A new research study has found that Venmo continues to make it easy for third-parties to scrape users’ public transaction history without their permission.
Dan Salmon, a computer science student at Minnesota State University, has published a new data set of over seven million Venmo transactions on GitHub collected over a six month period.
“I am releasing this dataset in order to bring attention to Venmo users that all of this data is publicly available for anyone to grab without even an API key,” Salmon wrote on the GitHub page, while warning users to change their privacy settings.
The development comes more than a year after a similar finding by Hang Do Thi Duc, a former Mozilla fellow, unearthed more than 200 million Venmo public transactions.
The peer-to-peer mobile payments service, which has 40 million monthly active users, makes transaction details public by default. This includes usernames, full names, profile pictures, recipient information, and more. It, however, provides you with an option to change the privacy setting for each payment individually.
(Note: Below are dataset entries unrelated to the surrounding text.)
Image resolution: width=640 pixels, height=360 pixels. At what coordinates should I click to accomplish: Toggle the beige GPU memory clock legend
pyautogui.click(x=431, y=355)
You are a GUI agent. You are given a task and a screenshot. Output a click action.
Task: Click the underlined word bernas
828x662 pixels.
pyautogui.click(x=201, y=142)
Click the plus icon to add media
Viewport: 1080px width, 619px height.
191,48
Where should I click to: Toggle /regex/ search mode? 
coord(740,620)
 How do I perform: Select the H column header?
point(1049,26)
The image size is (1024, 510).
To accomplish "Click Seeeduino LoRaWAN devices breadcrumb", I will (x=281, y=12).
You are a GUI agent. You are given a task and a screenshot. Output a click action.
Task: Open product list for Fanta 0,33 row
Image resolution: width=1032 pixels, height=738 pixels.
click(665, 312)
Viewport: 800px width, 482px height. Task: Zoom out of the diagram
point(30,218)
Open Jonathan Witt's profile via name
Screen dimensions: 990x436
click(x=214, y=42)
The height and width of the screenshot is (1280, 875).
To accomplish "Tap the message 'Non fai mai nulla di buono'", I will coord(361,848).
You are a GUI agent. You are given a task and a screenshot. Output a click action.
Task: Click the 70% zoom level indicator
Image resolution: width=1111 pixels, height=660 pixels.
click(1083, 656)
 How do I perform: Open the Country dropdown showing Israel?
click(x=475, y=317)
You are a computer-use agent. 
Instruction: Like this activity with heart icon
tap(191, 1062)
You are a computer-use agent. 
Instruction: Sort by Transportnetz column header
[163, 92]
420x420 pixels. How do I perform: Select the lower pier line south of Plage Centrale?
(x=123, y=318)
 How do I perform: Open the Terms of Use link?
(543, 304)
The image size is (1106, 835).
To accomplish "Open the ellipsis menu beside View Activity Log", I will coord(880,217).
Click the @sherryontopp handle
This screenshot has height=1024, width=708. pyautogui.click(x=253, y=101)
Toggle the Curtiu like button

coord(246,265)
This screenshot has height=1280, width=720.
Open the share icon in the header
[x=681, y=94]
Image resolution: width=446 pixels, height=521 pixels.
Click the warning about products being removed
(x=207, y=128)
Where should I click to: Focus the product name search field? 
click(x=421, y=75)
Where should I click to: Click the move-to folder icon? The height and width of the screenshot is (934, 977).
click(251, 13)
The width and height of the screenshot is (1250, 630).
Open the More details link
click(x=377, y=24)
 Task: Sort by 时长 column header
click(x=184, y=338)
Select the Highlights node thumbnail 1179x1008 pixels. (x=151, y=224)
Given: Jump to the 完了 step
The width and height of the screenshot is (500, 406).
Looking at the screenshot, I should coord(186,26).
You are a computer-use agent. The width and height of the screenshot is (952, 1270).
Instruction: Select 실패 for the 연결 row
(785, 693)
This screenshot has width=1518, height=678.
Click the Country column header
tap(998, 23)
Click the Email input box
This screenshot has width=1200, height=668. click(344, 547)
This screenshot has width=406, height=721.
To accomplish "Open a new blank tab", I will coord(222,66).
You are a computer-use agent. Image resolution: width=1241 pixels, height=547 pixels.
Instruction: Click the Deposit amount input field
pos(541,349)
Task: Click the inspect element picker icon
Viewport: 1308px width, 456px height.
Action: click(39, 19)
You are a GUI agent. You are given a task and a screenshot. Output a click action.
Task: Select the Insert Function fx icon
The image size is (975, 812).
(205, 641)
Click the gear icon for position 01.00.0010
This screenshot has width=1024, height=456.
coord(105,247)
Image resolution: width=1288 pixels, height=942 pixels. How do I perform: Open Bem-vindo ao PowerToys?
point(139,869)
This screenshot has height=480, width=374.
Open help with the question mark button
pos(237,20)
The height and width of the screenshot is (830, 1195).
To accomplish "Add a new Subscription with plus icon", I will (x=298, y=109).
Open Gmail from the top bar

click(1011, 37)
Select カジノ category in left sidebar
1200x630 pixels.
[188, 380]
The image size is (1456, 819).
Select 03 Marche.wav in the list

Venmo has stated it keeps transaction history public by default because it treats them as a social activity. “People open up Venmo to see what their family and friends are up to,” it said last year.
But the PayPal-owned company has done precious little to prevent scenarios that could result in the potential abuse of the public API to scrape users’ transaction details.
If you are using Venmo, you should switch your Venmo account to private by going to Settings > Privacy, and selecting ‘Private’, as well as Past Transactions > Change All to Private.